Тагути некоторое время постоял в раздумье, провожая взглядом удаляющуюся фигуру девушки. Роста она была маленького, одета в дешёвые тряпки – что сразу бросалось в глаза. В общем, с какой стороны ни взгляни, – дешёвка из бара. И мужиков у неё небось была уйма. В эти бары в глухих переулках клиенты приходят не столько за тем, чтобы выпить, столько за тем, чтобы бабу подцепить. Именно поэтому, возможно, девицы здесь и жаждут платонической любви. Оттого что постоянно имеют дело только с мужчинами, которым больше ничего не надо, кроме женского тела. Вот и влюбляются без памяти в таких «поэтов» вроде Сакакибары. Если бы тот, как все мужчины, добивался от них только одного, едва ли они стали бы его с таким пиететом и нежностью величать «маэстро».
Всё это звучало достаточно убедительно, но был здесь какой-то элемент ненатуральности, деланности. Может быть, ни самому Сакакибаре, ни девицам так и не казалось, но выходило как-то чудно и диковато.
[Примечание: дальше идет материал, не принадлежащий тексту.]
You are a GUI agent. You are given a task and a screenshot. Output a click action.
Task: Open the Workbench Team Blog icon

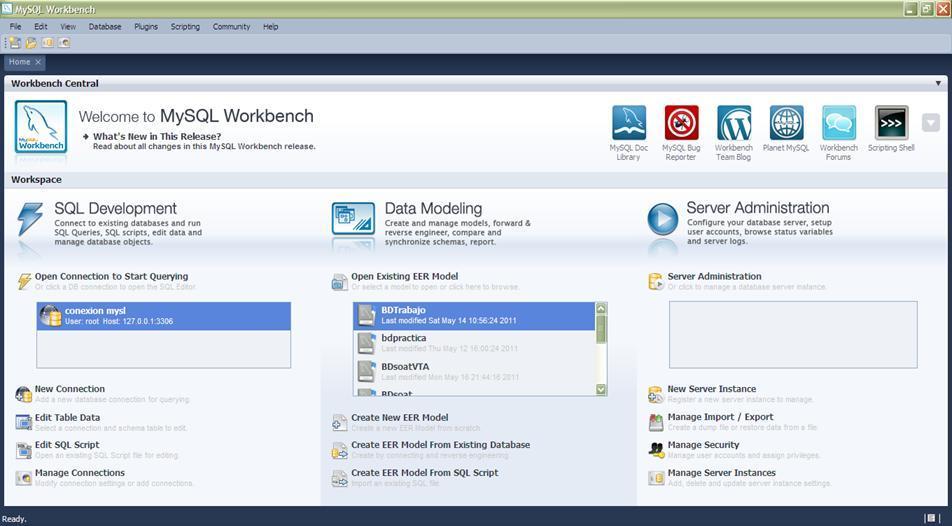coord(733,123)
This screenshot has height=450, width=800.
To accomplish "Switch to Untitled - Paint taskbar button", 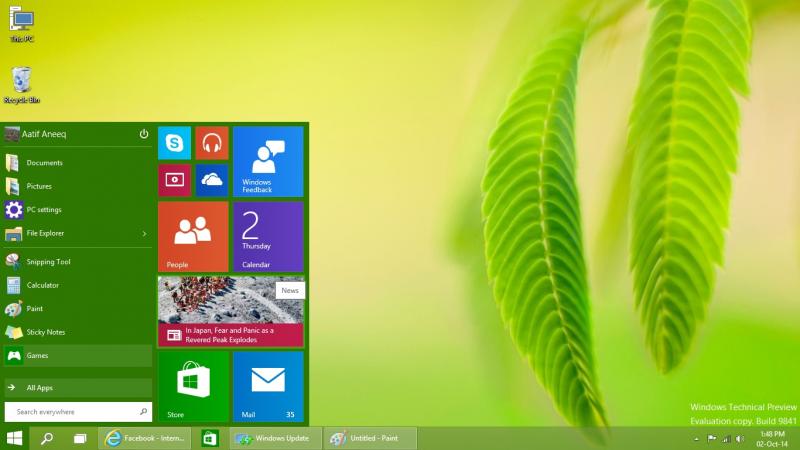I will 370,438.
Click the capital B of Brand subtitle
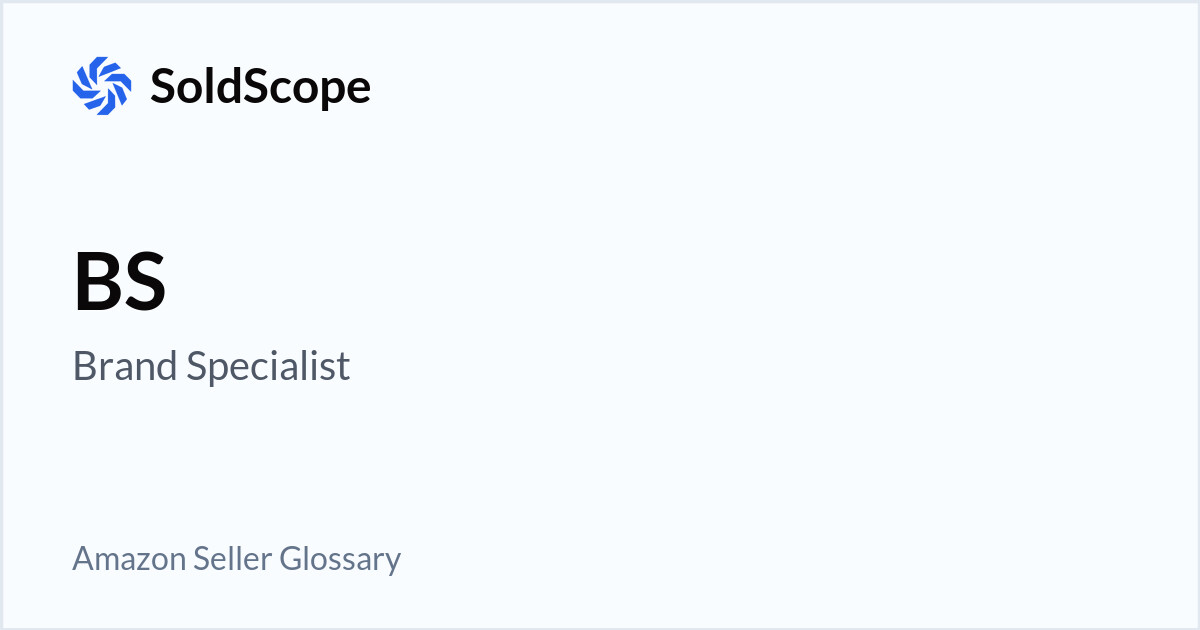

Какая-то искусственная благочинность в отношениях. Уж не было ли убийство концом этих искусственно построенных отношений?
Тагути снова тронулся в путь, но догонять Минэко он не собирался. Сильно отстав, он добрался до больницы значительно позже и зашёл в палату, когда Минэко ставила в вазу купленные по дороге цветы. Кондиционер не работал, и в палате было довольно жарко. Тем не менее Сакакибара бодро приподнялся на постели и, взглянув на Тагути, хихикнул:
– Что, опять пришли за мной надзирать? Оттого, что вы сюда пожаловали, вам дела всё равно не распутать.
– А ты держишься молодцом!
– Так я уже почти здоров. Здесь, в палате, всё лучше, чем в моей каморке в четыре с половиной татами.
– Газеты читал небось?
– Да, медсестра приносила.
– Ну, как себя чувствуешь в качестве народного героя?
– Не моё амплуа, – криво усмехнулся Сакакибара.
По лицу было видно, что он это говорит не из ложной скромности. «В самом деле конфузится», – подумал Тагути. Всегда у этого парня что-то не так, какие-то сложные эмоции…
Сакакибара протянул руку, взял со стола сигареты. Минэко немедленно поднесла ему спичку, отчего на лице у него снова отразилось смущение.
– Я и репортёров просил, чтобы они это дело особо не раздували. Мне от этого просто нехорошо – стесняюсь… Я бы хотел, чтобы вообще ничего в газетах не писали.
– Это благородно.
– Слишком я робок, наверное.
– Что-то ты сегодня слишком придирчив к себе, – поддел его Тагути, поглядывая на собеседника.
Но тут вмешалась Минэко:
– Вы, маэстро, просто герой!
– Да какой я герой! – покраснел Сакакибара. – Это вы тела своего не щадите, трудитесь в поте лица. По сравнению с вами мне ещё совсем не так плохо приходится.
– Нет, вы, маэстро, настоящий герой! Куда покруче, чем какой-то там сыщик!
Тагути молча с улыбкой слушал этот диалог, думая о том, как он перекликается с теми заключениями, которые были сделаны только что по дороге в больницу. В обмене репликами между Сакакибарой и Минэко с необычайной ясностью просвечивало нечто очень далёкое от реальности.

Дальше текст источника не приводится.